### Entrées fournies
..............................
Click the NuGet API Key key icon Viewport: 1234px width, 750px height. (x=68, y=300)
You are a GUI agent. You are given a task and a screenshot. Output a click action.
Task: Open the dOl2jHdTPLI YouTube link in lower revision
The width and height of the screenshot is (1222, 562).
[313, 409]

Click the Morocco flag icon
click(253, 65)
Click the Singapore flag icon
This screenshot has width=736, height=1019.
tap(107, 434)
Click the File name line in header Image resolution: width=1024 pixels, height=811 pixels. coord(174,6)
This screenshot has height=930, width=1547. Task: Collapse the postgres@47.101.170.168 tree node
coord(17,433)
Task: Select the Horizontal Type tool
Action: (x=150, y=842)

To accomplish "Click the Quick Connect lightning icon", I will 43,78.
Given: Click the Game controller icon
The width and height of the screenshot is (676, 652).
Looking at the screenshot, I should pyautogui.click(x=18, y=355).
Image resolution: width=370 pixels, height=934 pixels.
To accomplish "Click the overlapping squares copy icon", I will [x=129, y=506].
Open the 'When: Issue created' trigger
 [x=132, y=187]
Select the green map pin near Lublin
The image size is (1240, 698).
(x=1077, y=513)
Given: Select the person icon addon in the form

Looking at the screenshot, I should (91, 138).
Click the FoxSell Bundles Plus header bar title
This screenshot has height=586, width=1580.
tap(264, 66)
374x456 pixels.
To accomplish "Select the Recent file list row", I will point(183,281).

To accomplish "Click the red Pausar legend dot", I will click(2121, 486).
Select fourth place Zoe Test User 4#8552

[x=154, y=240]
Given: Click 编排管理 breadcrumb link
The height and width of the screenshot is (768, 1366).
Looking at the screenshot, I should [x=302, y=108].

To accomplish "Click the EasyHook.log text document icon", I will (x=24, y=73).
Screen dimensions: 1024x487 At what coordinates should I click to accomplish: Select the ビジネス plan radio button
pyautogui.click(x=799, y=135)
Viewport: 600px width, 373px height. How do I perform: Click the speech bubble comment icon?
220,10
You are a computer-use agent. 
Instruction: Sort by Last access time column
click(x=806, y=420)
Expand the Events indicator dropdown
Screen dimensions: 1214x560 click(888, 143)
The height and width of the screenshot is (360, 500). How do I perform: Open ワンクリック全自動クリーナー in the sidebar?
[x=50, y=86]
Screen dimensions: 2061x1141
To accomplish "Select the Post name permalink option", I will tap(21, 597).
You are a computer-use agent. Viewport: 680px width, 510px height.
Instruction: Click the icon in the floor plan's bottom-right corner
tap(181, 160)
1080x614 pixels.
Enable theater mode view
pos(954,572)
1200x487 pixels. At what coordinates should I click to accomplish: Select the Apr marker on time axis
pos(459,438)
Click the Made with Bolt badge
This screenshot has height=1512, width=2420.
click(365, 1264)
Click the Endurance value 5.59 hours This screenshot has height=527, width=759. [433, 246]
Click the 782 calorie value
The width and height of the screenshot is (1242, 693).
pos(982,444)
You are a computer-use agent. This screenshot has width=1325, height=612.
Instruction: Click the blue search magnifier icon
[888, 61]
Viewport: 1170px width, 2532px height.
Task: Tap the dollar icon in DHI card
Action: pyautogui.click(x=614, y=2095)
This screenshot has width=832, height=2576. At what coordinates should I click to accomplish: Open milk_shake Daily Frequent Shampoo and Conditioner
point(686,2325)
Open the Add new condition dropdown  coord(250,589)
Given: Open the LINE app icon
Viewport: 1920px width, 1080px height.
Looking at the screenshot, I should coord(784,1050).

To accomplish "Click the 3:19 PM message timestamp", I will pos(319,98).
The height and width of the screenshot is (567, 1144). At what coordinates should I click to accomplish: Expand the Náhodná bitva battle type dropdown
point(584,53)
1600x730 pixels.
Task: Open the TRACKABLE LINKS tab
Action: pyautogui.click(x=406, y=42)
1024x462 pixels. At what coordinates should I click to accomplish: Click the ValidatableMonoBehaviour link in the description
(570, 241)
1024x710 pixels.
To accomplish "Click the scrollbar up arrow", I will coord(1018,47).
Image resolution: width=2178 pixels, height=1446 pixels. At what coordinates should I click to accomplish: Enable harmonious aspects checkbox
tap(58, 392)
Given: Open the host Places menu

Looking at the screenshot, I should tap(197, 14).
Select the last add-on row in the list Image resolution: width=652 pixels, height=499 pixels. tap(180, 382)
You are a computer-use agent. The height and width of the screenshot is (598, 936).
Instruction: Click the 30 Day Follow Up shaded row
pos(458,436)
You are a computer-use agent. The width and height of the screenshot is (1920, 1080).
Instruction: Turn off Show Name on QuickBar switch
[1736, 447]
..............................
Renvoyez toutes les lignes de la liste ci-dessus, de la première à la dernière, sans y changer un seul caractère.

Click the NuGet API Key key icon Viewport: 1234px width, 750px height. (x=68, y=300)
You are a GUI agent. You are given a task and a screenshot. Output a click action.
Task: Open the dOl2jHdTPLI YouTube link in lower revision
The width and height of the screenshot is (1222, 562).
[313, 409]

Click the Morocco flag icon
click(253, 65)
Click the Singapore flag icon
This screenshot has width=736, height=1019.
tap(107, 434)
Click the File name line in header Image resolution: width=1024 pixels, height=811 pixels. coord(174,6)
This screenshot has height=930, width=1547. Task: Collapse the postgres@47.101.170.168 tree node
coord(17,433)
Task: Select the Horizontal Type tool
Action: (x=150, y=842)

To accomplish "Click the Quick Connect lightning icon", I will 43,78.
Given: Click the Game controller icon
The width and height of the screenshot is (676, 652).
Looking at the screenshot, I should pyautogui.click(x=18, y=355).
Image resolution: width=370 pixels, height=934 pixels.
To accomplish "Click the overlapping squares copy icon", I will [x=129, y=506].
Open the 'When: Issue created' trigger
 [x=132, y=187]
Select the green map pin near Lublin
The image size is (1240, 698).
(x=1077, y=513)
Given: Select the person icon addon in the form

Looking at the screenshot, I should (91, 138).
Click the FoxSell Bundles Plus header bar title
This screenshot has height=586, width=1580.
tap(264, 66)
374x456 pixels.
To accomplish "Select the Recent file list row", I will point(183,281).

To accomplish "Click the red Pausar legend dot", I will click(2121, 486).
Select fourth place Zoe Test User 4#8552

[x=154, y=240]
Given: Click 编排管理 breadcrumb link
The height and width of the screenshot is (768, 1366).
Looking at the screenshot, I should [x=302, y=108].

To accomplish "Click the EasyHook.log text document icon", I will (x=24, y=73).
Screen dimensions: 1024x487 At what coordinates should I click to accomplish: Select the ビジネス plan radio button
pyautogui.click(x=799, y=135)
Viewport: 600px width, 373px height. How do I perform: Click the speech bubble comment icon?
220,10
You are a computer-use agent. 
Instruction: Sort by Last access time column
click(x=806, y=420)
Expand the Events indicator dropdown
Screen dimensions: 1214x560 click(888, 143)
The height and width of the screenshot is (360, 500). How do I perform: Open ワンクリック全自動クリーナー in the sidebar?
[x=50, y=86]
Screen dimensions: 2061x1141
To accomplish "Select the Post name permalink option", I will tap(21, 597).
You are a computer-use agent. Viewport: 680px width, 510px height.
Instruction: Click the icon in the floor plan's bottom-right corner
tap(181, 160)
1080x614 pixels.
Enable theater mode view
pos(954,572)
1200x487 pixels. At what coordinates should I click to accomplish: Select the Apr marker on time axis
pos(459,438)
Click the Made with Bolt badge
This screenshot has height=1512, width=2420.
click(365, 1264)
Click the Endurance value 5.59 hours This screenshot has height=527, width=759. [433, 246]
Click the 782 calorie value
The width and height of the screenshot is (1242, 693).
pos(982,444)
You are a computer-use agent. This screenshot has width=1325, height=612.
Instruction: Click the blue search magnifier icon
[888, 61]
Viewport: 1170px width, 2532px height.
Task: Tap the dollar icon in DHI card
Action: pyautogui.click(x=614, y=2095)
This screenshot has width=832, height=2576. At what coordinates should I click to accomplish: Open milk_shake Daily Frequent Shampoo and Conditioner
point(686,2325)
Open the Add new condition dropdown  coord(250,589)
Given: Open the LINE app icon
Viewport: 1920px width, 1080px height.
Looking at the screenshot, I should coord(784,1050).

To accomplish "Click the 3:19 PM message timestamp", I will pos(319,98).
The height and width of the screenshot is (567, 1144). At what coordinates should I click to accomplish: Expand the Náhodná bitva battle type dropdown
point(584,53)
1600x730 pixels.
Task: Open the TRACKABLE LINKS tab
Action: pyautogui.click(x=406, y=42)
1024x462 pixels. At what coordinates should I click to accomplish: Click the ValidatableMonoBehaviour link in the description
(570, 241)
1024x710 pixels.
To accomplish "Click the scrollbar up arrow", I will coord(1018,47).
Image resolution: width=2178 pixels, height=1446 pixels. At what coordinates should I click to accomplish: Enable harmonious aspects checkbox
tap(58, 392)
Given: Open the host Places menu

Looking at the screenshot, I should tap(197, 14).
Select the last add-on row in the list Image resolution: width=652 pixels, height=499 pixels. tap(180, 382)
You are a computer-use agent. The height and width of the screenshot is (598, 936).
Instruction: Click the 30 Day Follow Up shaded row
pos(458,436)
You are a computer-use agent. The width and height of the screenshot is (1920, 1080).
Instruction: Turn off Show Name on QuickBar switch
[1736, 447]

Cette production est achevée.